When Deputy Secretary of Energy Elizabeth Sherwood-Randall was in Oak Ridge last week, she met two “Calutron Girls” at the Y-12 National Security Complex.
Peggy Stuart and Ruth Huddleston both came to Y-12 when they were 18 years old. They both were recruited as seniors in high school when someone from Oak Ridge, a place Peggy did not know existed, came to their schools and invited them to join the war effort.
Peggy said: “My friend had worked there and got lonesome for home in Sneedville, Tennessee. When she decided to go back to Oak Ridge, I came with her. They did not hire her because she did not stay when she was there before, but I got a job.”
Ruth was living in Oliver Springs. When the Manhattan Project began, she knew that something big was happening, so she applied for a job and got it.

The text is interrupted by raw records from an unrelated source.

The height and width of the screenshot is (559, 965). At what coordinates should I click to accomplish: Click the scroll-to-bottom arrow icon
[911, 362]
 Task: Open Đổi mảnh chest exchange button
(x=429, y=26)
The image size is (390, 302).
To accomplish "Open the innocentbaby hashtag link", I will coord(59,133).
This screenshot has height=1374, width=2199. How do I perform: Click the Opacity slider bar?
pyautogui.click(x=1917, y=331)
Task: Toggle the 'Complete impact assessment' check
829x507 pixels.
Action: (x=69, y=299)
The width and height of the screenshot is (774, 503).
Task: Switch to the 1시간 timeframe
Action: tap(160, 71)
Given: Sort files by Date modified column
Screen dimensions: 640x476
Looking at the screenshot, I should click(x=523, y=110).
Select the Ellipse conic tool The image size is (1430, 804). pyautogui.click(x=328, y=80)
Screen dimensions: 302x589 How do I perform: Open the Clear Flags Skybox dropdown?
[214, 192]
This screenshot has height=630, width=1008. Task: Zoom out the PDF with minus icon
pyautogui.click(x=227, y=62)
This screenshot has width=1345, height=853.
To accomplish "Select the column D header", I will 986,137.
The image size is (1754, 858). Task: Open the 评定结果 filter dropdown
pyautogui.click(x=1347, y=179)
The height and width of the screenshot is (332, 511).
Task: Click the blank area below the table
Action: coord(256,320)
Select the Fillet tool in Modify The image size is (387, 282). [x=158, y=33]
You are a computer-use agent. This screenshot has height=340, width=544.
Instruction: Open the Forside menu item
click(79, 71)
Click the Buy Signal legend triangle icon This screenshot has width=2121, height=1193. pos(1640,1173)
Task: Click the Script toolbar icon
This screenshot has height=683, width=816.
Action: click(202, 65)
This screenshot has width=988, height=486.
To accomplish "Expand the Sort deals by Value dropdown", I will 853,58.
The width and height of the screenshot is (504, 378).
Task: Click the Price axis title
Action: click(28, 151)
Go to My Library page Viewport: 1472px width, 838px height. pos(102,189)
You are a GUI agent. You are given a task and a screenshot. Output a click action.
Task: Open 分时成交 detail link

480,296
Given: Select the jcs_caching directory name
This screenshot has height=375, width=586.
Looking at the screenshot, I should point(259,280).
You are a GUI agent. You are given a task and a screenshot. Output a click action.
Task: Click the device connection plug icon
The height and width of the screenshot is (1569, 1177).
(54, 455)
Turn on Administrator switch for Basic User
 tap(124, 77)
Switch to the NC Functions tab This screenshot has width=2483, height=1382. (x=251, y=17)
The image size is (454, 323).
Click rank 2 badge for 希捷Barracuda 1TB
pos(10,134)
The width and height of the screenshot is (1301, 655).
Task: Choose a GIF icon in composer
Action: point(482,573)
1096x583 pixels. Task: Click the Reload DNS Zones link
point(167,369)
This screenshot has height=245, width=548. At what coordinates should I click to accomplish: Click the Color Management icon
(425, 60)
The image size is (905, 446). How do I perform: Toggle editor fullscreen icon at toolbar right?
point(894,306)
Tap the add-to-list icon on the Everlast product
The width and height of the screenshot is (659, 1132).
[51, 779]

Peggy and Ruth both married and have spent most of their lives in this area.
Peggy later moved to North Carolina, but after a year of farming, she wanted to return to Oak Ridge. She and her husband settled in Oak Ridge, and he spent his entire career working at Y-12. She is proud to be an Oak Ridger. Ruth still lives in Oliver Springs and has several grandchildren and great-grandchildren.
Both these ladies enjoyed their time with the deputy secretary, and she seemed to really appreciate learning how these women, as young 18-year-old girls, felt about going to work. Peggy said, “It was good to earn my own money.”
Y-12 Historian Ray Smith said: “These ‘Calutron Girls,’ who were known as ‘Cubicle Operators’ at the time, are getting fewer and fewer as even 18-year-old girls from the 1940s are now approaching their 90s. We are pleased to enable the DOE deputy secretary, DOE Oak Ridge Office, and National Nuclear Security Administration Program Office leadership to have the opportunity to interact with the real living history these ladies could share with them.”
The Manhattan Project was a top-secret federal program to build the world’s first atomic weapons during World War II. Y-12 enriched uranium for the first atomic bomb used in wartime.
Jeff Ryman says
Thank you ladies for your service. You may not have been dodging bullets, but you performed a job that helped end the war even though the purpose was not clear at the time.